Saved data entries:
--- START ---
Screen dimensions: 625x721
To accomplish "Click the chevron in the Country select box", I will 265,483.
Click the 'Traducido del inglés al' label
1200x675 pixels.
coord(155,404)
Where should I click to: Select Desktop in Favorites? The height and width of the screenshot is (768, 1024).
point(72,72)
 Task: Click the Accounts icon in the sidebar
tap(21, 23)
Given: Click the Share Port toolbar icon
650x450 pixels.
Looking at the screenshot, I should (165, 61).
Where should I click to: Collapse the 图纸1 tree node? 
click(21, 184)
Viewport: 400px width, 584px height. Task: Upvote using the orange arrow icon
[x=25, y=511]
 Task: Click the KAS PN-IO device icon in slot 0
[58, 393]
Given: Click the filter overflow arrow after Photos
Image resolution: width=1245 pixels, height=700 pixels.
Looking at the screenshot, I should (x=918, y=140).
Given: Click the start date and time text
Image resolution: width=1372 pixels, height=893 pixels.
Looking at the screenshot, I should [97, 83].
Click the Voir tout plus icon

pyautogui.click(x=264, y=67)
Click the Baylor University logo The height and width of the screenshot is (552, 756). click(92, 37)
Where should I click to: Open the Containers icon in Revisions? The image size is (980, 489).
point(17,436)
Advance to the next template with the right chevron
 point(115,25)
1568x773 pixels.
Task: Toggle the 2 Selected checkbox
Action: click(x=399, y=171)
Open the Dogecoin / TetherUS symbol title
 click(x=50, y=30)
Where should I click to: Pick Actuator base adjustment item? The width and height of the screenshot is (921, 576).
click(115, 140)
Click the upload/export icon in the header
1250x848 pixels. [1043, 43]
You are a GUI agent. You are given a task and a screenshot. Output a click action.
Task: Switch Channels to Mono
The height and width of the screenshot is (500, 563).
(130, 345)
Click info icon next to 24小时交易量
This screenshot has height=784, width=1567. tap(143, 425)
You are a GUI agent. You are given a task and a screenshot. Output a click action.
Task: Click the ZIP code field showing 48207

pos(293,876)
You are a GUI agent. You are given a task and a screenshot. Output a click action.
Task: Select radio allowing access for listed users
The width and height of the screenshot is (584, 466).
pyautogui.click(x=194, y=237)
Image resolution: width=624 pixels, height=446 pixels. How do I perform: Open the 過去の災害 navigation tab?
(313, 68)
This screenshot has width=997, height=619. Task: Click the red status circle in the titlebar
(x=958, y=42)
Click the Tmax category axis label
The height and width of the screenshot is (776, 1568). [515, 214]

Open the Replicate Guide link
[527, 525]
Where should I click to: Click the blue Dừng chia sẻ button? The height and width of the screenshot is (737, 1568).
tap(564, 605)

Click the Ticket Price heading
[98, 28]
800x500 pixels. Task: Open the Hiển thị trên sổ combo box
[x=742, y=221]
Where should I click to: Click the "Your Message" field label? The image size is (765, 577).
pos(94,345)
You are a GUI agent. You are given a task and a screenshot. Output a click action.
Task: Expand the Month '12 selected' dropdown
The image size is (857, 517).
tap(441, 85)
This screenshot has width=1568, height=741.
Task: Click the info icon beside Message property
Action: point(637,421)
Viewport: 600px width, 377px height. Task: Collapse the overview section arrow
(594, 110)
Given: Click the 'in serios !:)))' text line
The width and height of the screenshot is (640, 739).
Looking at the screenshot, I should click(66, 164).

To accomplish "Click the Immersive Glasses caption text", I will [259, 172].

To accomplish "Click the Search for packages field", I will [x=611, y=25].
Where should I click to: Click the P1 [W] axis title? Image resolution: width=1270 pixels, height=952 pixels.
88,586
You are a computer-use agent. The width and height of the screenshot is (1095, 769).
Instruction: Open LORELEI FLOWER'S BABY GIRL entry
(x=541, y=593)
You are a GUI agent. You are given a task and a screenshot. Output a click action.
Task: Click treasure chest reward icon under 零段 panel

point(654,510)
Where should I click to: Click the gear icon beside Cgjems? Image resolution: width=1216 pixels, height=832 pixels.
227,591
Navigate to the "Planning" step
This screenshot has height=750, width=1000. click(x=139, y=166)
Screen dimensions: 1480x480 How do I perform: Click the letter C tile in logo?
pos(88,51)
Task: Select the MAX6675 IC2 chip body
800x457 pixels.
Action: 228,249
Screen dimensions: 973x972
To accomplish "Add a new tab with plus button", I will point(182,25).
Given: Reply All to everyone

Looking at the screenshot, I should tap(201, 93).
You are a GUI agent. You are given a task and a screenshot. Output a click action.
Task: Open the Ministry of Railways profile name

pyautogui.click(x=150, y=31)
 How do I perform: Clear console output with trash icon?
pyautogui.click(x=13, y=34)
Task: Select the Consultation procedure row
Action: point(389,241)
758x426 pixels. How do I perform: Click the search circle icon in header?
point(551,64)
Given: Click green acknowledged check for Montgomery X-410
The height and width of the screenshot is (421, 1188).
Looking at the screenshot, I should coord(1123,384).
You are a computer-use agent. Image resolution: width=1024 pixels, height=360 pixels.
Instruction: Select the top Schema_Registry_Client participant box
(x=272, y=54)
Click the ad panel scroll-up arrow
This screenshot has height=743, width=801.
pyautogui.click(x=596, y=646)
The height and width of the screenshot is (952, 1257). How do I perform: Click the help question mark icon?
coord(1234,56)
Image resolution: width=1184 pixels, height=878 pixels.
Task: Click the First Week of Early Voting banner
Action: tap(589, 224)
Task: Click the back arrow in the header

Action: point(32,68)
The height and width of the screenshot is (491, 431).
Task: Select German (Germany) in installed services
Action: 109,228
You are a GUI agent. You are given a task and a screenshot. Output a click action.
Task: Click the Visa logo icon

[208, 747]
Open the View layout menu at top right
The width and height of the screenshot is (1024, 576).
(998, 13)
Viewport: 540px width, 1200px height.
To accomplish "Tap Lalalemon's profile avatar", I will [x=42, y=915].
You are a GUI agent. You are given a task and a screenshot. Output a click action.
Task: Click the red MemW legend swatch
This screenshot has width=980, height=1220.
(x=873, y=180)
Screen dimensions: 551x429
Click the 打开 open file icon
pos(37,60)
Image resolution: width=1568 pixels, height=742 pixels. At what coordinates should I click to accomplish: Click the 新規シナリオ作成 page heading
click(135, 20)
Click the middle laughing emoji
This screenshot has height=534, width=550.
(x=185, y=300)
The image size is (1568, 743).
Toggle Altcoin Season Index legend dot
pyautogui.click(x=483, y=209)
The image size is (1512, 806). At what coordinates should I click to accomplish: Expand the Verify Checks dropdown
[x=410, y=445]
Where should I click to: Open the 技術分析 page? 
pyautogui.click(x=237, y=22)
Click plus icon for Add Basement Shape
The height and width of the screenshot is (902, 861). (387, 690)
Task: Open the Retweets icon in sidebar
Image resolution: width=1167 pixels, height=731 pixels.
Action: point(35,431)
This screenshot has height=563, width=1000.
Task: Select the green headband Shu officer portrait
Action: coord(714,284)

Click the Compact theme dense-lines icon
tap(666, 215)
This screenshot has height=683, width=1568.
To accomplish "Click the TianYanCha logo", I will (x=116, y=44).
--- END ---
● Task statement
Above are the entries; copy every line among them that contains the word "text".

● Response box
Given: Click the start date and time text
Given: Click the 'in serios !:)))' text line
To accomplish "Click the Immersive Glasses caption text", I will [259, 172].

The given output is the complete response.